◆ PROVIDED PASSAGE ◆
******

Reply to "Proper wear of Hard Armor (with diagram)"

Originally Posted by panzerr:
Originally Posted by richard@assessedthreat.co.za:

Second in importance to the heart is the respiratory diaphragm, the muscle which, when contracting, allows you to decrease air pressure within your lungs and thus take in air. Destroy the diaphragm and you destroy one’s ability to breath.

 

Dear Panzerr,

thanks for the info, I had an experance which worked out a bit different to the above, don't know why. I was doing a unarmed combat course and managed to rupcher my diaphragm after a few blows. I carried on for 45 minutes (adrenalin, to dumb to know?) being assessed, a couple of days later when on my second trip to the hostipal they worked out what was wrong I was told 90% of my stomach was in my chest cavity. The point is i had a load of chest pain, but my breathing was not bad considering.  

 

Christ man, its tough to breath with your guts in your chest!

 

This is what is known as a traumatic hialtal hernia -where the stomach is pushed up through the opening in the diaphragm through which travels the esophagus and blood supply to the lower part of the body.  It's likely you were already living with a hiatal hernia and didn't realize it, only to have it traumatically exacerbated.  Symptoms of a hiatal hernia are similar to GERD and diagnosis is sketchy.  Your case is, of course, is taken to the extreme. It is very possible you may have some ongoing issues even after apparent reduction of the hernia.  

Ya Ive had better experiences in my life! It felt like I was having a frigging heart attack, I was operated on, they went in through my stomic and stitched the diaphragm back, It took a long time for the stomic area to feel good again, but its all good to go now.

******

◆ SET OF TASKS ◆
**a)** Answer each question from the forum thread:
(i) How long did the poster who took the unarmed combat course keep going after the diaphragm ruptured?
(ii) What share of the stomach was found in the chest cavity?
(iii) Symptoms of a hiatal hernia are said to be similar to what?
**b)** Say whether each statement agrees with the forum thread:
(i) The respiratory diaphragm is ranked second in importance to the heart.
(ii) The poster who ruptured the diaphragm had severely impaired breathing.
(iii) The diaphragm was repaired without surgery.
The lines after this forum thread come from a separate source.

******

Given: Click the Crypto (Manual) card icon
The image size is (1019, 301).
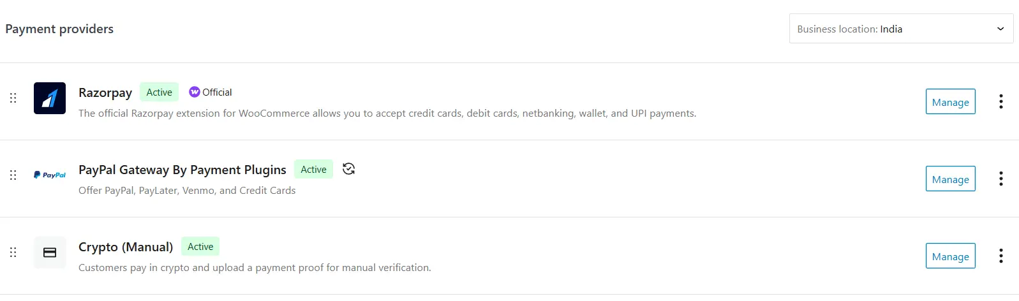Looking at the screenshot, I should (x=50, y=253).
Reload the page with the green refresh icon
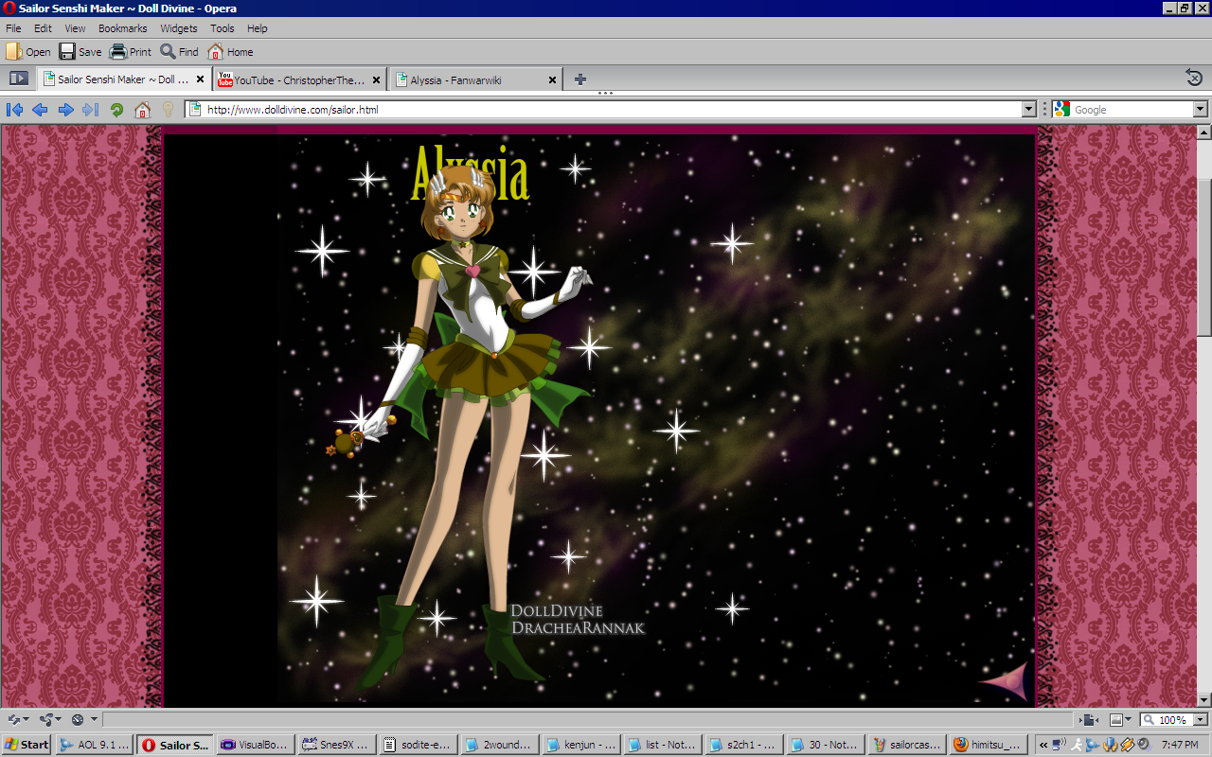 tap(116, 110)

******

◆ ANSWER LIST ◆
**a)**
(i) 45 minutes
(ii) 90%
(iii) GERD

**b)**
(i) Yes: "Second in importance to the heart is the respiratory diaphragm"
(ii) No: "my breathing was not bad considering"
(iii) No: "I was operated on, they went in through my stomic and stitched the diaphragm back"